- Education: Howard University, Princeton University
- Scientific career
- Fields: Mathematics
- Workplaces: Raytheon Technologies
- Doctoral advisor: Simon Asher Levin

= Nandi Olive Leslie =

American mathematician

Nandi Olive Leslie is an applied mathematician and senior engineering fellow at Raytheon Technologies.

== Early life and education ==
Leslie grew up in Evanston, Illinois where her father, Joshua Leslie, was a professor of mathematics at Northwestern University. She enrolled in university math programs at Northwestern and would accompany her father to various math conferences and speeches around the United States.

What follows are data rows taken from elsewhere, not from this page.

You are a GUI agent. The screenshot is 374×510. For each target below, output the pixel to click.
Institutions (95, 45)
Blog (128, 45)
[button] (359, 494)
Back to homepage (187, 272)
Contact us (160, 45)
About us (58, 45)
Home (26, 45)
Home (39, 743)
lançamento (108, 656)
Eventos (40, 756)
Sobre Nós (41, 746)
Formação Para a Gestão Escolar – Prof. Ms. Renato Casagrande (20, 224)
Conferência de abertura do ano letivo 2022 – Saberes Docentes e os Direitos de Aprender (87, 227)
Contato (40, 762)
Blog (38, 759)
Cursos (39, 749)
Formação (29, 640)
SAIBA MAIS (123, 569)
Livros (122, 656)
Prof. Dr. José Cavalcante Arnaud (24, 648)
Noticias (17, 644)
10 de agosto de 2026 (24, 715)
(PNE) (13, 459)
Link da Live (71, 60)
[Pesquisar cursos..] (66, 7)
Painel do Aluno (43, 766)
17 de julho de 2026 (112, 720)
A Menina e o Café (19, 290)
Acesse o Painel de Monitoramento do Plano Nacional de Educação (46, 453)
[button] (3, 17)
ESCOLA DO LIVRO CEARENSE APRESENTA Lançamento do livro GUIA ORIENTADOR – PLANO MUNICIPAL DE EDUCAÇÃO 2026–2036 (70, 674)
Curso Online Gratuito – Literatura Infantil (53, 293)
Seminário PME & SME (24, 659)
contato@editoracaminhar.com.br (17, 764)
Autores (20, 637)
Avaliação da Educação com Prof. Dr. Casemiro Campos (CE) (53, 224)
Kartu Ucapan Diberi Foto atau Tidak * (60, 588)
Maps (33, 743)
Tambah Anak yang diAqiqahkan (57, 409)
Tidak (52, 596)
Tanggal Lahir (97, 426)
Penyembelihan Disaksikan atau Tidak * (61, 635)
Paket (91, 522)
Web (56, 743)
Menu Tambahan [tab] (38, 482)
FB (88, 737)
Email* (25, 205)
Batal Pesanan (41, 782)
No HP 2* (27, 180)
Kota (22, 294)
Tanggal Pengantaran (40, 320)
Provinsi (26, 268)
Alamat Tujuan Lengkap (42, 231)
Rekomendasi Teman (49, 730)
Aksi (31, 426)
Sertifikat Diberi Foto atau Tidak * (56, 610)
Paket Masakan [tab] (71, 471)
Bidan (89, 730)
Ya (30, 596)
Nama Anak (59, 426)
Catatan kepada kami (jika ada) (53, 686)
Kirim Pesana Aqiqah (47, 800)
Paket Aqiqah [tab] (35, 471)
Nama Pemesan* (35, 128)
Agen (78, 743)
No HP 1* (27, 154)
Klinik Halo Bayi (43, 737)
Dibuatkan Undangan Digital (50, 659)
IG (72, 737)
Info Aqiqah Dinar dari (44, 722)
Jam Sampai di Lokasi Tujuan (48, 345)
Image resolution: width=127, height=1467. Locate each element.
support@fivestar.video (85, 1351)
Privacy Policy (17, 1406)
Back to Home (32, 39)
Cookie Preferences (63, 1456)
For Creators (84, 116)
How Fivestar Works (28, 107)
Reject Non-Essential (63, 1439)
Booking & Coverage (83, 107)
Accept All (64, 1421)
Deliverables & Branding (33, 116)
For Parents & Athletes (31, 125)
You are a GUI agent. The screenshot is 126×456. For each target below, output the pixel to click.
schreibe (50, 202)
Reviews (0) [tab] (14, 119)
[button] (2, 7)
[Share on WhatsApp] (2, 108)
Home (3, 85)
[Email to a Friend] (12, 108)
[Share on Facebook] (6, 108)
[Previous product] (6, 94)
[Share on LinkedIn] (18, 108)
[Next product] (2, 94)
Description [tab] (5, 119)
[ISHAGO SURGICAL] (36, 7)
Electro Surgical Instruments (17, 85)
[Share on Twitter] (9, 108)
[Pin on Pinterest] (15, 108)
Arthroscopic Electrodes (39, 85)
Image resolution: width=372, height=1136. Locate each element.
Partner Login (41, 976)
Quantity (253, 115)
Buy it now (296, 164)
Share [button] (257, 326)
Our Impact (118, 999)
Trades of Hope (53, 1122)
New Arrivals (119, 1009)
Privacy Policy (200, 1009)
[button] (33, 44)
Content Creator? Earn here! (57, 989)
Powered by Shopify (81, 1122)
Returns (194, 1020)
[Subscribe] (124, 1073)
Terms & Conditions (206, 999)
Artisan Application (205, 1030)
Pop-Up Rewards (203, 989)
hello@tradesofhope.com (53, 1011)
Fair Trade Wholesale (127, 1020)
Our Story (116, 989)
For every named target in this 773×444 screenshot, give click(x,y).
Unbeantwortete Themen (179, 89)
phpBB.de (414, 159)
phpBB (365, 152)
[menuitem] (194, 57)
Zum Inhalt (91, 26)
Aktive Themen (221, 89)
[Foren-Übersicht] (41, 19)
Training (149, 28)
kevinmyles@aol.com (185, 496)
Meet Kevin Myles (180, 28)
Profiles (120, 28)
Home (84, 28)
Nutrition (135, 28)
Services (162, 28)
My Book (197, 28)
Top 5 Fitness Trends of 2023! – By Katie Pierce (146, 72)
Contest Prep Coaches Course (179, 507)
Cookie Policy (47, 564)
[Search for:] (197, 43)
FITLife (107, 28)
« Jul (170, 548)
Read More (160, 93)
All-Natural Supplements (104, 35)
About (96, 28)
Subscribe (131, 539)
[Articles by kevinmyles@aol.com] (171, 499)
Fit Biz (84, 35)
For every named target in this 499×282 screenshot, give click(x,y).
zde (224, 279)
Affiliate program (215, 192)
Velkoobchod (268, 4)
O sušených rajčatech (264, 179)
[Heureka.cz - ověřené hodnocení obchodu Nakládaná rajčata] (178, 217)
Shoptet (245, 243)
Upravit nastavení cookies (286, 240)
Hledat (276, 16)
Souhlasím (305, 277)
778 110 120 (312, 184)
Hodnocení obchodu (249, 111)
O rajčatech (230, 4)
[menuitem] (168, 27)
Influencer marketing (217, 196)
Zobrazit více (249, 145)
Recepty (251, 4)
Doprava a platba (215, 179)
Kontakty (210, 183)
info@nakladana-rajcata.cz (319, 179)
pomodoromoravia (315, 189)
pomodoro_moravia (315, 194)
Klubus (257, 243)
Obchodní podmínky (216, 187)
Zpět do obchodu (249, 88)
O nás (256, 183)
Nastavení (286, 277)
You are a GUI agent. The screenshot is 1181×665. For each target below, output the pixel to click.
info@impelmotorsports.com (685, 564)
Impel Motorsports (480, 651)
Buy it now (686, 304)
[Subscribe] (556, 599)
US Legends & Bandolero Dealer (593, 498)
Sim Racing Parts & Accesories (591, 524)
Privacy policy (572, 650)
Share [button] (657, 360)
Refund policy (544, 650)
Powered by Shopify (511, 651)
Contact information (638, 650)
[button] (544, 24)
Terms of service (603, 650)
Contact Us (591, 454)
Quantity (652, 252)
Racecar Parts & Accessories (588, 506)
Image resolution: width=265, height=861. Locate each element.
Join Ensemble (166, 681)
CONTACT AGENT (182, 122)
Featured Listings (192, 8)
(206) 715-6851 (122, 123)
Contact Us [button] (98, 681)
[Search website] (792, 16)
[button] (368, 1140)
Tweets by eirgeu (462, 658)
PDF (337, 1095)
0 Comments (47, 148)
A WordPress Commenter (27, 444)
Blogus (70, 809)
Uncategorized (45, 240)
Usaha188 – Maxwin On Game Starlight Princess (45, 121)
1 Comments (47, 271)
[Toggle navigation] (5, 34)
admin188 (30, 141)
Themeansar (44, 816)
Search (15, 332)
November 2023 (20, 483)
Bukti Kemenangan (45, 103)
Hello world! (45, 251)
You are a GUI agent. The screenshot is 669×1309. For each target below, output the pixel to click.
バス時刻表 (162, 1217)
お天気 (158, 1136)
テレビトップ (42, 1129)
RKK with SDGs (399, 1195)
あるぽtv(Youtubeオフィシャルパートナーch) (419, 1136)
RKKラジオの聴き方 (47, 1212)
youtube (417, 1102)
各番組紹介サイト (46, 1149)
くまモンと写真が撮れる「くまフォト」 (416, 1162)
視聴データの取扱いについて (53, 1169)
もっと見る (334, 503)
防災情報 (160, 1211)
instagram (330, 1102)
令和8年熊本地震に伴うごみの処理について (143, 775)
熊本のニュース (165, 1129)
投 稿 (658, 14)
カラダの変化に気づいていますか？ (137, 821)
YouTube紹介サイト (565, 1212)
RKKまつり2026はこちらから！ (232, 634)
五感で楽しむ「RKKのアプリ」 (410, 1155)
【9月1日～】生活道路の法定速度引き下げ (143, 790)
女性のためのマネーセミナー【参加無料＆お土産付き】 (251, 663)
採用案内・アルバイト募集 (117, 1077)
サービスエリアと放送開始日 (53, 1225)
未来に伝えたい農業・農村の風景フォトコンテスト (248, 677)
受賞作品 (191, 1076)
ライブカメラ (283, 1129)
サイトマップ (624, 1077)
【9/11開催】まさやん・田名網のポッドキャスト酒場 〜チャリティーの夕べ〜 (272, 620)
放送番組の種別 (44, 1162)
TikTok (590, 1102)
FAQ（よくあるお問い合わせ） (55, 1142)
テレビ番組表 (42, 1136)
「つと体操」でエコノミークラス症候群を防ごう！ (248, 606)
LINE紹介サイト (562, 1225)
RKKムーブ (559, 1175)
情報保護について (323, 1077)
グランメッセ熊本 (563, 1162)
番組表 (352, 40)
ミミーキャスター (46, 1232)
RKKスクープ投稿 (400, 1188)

Leslie graduated magna cum laude with a B.S. in Mathematics from Howard University and then a M.A. and PhD in Applied and Computational Mathematics and Ecology and Evolutionary Biology from Princeton University. Her thesis at Princeton was Spatial Stochastic Models for Forest Degradation and Deforestation in Bolivia and Brazil.

== Professional career ==
Leslie serves as a Senior Engineering Fellow at Raytheon Technologies and currently serves as the Raytheon Intelligence and Space Internal Research Development Chief Engineer and Chief Data scientist. Her research interests include machine learning, stochastic processes, cybersecurity, and sensor performance. In 2019, Leslie became the first African American woman at Raytheon to achieve the distinction of engineering fellow. She currently serves on five different scientific advisory boards and was received the Black Engineer of the Year Award for Outstanding Technical Contribution in Industry in 2020.

Beginning in 2020, Leslie has served as a Lecturer and Research Advisor for Master's Degree Theses and Computational Mathematics and Data Science Programs at Johns Hopkins University.